Data for this task:
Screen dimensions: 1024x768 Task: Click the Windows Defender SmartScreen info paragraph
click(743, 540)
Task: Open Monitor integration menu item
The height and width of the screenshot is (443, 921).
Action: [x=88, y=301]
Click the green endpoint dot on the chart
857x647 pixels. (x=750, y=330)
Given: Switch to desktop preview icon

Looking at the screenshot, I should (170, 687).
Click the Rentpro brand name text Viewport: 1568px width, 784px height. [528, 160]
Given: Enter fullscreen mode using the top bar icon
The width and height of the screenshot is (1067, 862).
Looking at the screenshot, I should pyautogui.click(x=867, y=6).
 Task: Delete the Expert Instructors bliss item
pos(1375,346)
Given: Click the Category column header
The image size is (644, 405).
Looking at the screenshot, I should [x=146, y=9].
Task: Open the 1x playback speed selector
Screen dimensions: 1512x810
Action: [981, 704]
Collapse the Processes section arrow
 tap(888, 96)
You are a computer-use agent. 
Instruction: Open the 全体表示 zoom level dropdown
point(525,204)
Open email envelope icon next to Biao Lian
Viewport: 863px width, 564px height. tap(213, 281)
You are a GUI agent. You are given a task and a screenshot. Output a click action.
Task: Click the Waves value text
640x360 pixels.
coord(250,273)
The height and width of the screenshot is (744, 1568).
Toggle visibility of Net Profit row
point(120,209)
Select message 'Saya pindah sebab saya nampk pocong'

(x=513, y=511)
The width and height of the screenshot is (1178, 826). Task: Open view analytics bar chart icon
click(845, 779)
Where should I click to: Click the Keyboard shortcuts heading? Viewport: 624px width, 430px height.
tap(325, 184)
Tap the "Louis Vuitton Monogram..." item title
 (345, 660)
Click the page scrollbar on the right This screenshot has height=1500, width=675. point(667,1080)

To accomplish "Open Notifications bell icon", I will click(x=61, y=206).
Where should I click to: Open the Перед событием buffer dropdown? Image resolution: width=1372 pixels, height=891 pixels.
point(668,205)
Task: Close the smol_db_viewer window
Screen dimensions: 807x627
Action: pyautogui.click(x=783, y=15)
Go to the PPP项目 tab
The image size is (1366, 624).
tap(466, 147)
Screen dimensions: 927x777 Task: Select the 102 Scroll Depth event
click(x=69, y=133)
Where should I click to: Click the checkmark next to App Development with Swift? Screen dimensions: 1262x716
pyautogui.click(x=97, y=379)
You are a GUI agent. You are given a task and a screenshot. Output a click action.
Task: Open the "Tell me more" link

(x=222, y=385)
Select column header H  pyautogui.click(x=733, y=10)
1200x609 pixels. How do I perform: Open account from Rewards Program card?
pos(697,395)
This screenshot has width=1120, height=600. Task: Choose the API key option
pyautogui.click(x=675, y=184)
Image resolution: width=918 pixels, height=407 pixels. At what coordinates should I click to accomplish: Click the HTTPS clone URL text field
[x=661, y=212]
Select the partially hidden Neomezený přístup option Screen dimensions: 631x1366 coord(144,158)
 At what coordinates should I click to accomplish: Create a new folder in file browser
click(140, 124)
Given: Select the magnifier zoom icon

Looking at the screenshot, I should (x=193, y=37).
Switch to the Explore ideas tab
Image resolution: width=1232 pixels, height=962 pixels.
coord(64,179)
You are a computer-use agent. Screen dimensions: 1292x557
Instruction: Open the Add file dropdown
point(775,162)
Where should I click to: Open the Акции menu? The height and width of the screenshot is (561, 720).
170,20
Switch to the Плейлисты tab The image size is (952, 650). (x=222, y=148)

What is asked: Update the rows above by replacing "Screen dimensions" with "Display size" wherever it occurs, leaving everything else unchanged.

Task output:
Display size: 1024x768 Task: Click the Windows Defender SmartScreen info paragraph
click(743, 540)
Task: Open Monitor integration menu item
The height and width of the screenshot is (443, 921).
Action: [x=88, y=301]
Click the green endpoint dot on the chart
857x647 pixels. (x=750, y=330)
Given: Switch to desktop preview icon

Looking at the screenshot, I should (170, 687).
Click the Rentpro brand name text Viewport: 1568px width, 784px height. [528, 160]
Given: Enter fullscreen mode using the top bar icon
The width and height of the screenshot is (1067, 862).
Looking at the screenshot, I should pyautogui.click(x=867, y=6).
 Task: Delete the Expert Instructors bliss item
pos(1375,346)
Given: Click the Category column header
The image size is (644, 405).
Looking at the screenshot, I should [x=146, y=9].
Task: Open the 1x playback speed selector
Display size: 1512x810
Action: [981, 704]
Collapse the Processes section arrow
 tap(888, 96)
You are a computer-use agent. 
Instruction: Open the 全体表示 zoom level dropdown
point(525,204)
Open email envelope icon next to Biao Lian
Viewport: 863px width, 564px height. tap(213, 281)
You are a GUI agent. You are given a task and a screenshot. Output a click action.
Task: Click the Waves value text
640x360 pixels.
coord(250,273)
The height and width of the screenshot is (744, 1568).
Toggle visibility of Net Profit row
point(120,209)
Select message 'Saya pindah sebab saya nampk pocong'

(x=513, y=511)
The width and height of the screenshot is (1178, 826). Task: Open view analytics bar chart icon
click(845, 779)
Where should I click to: Click the Keyboard shortcuts heading? Viewport: 624px width, 430px height.
tap(325, 184)
Tap the "Louis Vuitton Monogram..." item title
 (345, 660)
Click the page scrollbar on the right This screenshot has height=1500, width=675. point(667,1080)

To accomplish "Open Notifications bell icon", I will click(x=61, y=206).
Where should I click to: Open the Перед событием buffer dropdown? Image resolution: width=1372 pixels, height=891 pixels.
point(668,205)
Task: Close the smol_db_viewer window
Display size: 807x627
Action: pyautogui.click(x=783, y=15)
Go to the PPP项目 tab
The image size is (1366, 624).
tap(466, 147)
Display size: 927x777 Task: Select the 102 Scroll Depth event
click(x=69, y=133)
Where should I click to: Click the checkmark next to App Development with Swift? Display size: 1262x716
pyautogui.click(x=97, y=379)
You are a GUI agent. You are given a task and a screenshot. Output a click action.
Task: Open the "Tell me more" link

(x=222, y=385)
Select column header H  pyautogui.click(x=733, y=10)
1200x609 pixels. How do I perform: Open account from Rewards Program card?
pos(697,395)
This screenshot has width=1120, height=600. Task: Choose the API key option
pyautogui.click(x=675, y=184)
Image resolution: width=918 pixels, height=407 pixels. At what coordinates should I click to accomplish: Click the HTTPS clone URL text field
[x=661, y=212]
Select the partially hidden Neomezený přístup option Display size: 631x1366 coord(144,158)
 At what coordinates should I click to accomplish: Create a new folder in file browser
click(140, 124)
Given: Select the magnifier zoom icon

Looking at the screenshot, I should (x=193, y=37).
Switch to the Explore ideas tab
Image resolution: width=1232 pixels, height=962 pixels.
coord(64,179)
You are a computer-use agent. Display size: 1292x557
Instruction: Open the Add file dropdown
point(775,162)
Where should I click to: Open the Акции menu? The height and width of the screenshot is (561, 720).
170,20
Switch to the Плейлисты tab The image size is (952, 650). (x=222, y=148)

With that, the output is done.